Cohabitation was a phenomenon also practiced by the clergy. There are attested diplomas ordering priests to stop living with their wives and lovers, and in some cases even to renounce their “mulier publica”, their prostitute. These cohabitations and sexual relationships were naturally not without consequences. There are papal dispensations for 241 Norwegian priests that were born to unmarried couples, 71 of them being sons of priests. Had it not been for these dispensations, they would not have been legally allowed to hold their offices. These numbers describe the situation only during 1280-1320. Given that it is estimated that there were around 1100 priests in the whole Norwegian population at that time, the percentage of priests with dispensations from “defectu natalium” is not insignificant. Moreover, the epithets prestsson and prestdatter (“son/daughter of priest”), attested in diplomatic material as well as in historiographical sagas of kings, only support the fact that priests were regularly breaking celibacy. Such excesses were also not unheard of in the rest of Europe, but the frequency gives an idea of a mismatch between the Norwegian private life and legislative expectations of the Church.
Bishop Arne’s inquiries
When we analyse all diplomas available for the period, we cannot fail to notice one name – bishop Arne of Bergen. He judged the “validity of marriage” (DN III 82, III 83, X 7, and X 8) – for example in DN III 83, where a certain Åsa was ordered to come back to live with her lawful husband, stressing that “her cohabitation with Þorkell was never legitimate matrimony”.
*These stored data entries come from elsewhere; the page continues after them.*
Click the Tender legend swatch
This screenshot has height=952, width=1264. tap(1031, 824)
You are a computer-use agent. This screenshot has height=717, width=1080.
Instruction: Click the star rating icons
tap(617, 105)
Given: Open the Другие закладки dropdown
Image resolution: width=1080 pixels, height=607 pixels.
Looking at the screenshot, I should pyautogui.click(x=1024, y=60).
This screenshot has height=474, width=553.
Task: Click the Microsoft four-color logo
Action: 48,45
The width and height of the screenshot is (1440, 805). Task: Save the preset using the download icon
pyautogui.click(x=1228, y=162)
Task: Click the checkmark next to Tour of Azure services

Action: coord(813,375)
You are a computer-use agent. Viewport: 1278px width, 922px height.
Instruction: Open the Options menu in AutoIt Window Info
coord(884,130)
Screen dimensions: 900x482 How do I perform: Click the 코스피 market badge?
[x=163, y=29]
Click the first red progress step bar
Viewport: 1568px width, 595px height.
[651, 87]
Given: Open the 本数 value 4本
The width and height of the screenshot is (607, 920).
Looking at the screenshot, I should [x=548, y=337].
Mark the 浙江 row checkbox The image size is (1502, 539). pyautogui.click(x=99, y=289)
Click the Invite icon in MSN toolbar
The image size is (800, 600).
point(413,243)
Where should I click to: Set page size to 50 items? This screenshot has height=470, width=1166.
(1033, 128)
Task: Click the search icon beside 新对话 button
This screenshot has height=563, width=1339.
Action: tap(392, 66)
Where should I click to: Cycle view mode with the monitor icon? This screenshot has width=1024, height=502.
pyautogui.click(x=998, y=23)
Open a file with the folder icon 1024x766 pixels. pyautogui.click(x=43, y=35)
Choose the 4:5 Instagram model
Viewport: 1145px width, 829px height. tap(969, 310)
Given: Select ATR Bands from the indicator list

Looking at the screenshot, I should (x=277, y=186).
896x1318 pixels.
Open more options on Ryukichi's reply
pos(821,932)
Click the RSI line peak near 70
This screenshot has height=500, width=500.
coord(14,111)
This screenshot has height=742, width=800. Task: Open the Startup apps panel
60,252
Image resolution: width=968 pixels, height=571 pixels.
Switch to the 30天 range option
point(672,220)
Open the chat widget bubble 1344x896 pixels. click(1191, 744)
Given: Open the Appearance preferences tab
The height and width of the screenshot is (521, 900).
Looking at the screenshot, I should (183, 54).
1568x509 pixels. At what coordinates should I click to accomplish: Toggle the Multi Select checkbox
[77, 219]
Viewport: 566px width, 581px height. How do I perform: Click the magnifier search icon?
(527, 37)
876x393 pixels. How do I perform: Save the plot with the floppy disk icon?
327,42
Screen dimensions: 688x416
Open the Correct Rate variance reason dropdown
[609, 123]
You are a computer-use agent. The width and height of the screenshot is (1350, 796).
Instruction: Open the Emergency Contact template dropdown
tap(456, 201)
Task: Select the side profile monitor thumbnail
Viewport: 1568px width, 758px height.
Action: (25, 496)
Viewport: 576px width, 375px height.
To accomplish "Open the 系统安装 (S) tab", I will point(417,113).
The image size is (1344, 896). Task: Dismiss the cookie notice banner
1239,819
More importantly, Arne also sent questioning letters concerning private life and its excesses against the Church’s orders. Eight such letters are attested, all written in 1305 or 1306. Thus, we can read about an investigation that Arne ordered in Askevold and Holmedal into whether a man called Þorir truly had had sex with two close relatives of his (meaning Þorir’s) fiancé (IV 62 and VII 30). Another letter describes actions to be taken against Erlingr because of his shameful relationship with Brynhildr, wife of Azsurr (VIII 16). In letter VIII 17, Arne orders to hear testimonies concerning whether an unacceptable relationship existed between Eiríkr and his mother’s sister, or if it was only slander.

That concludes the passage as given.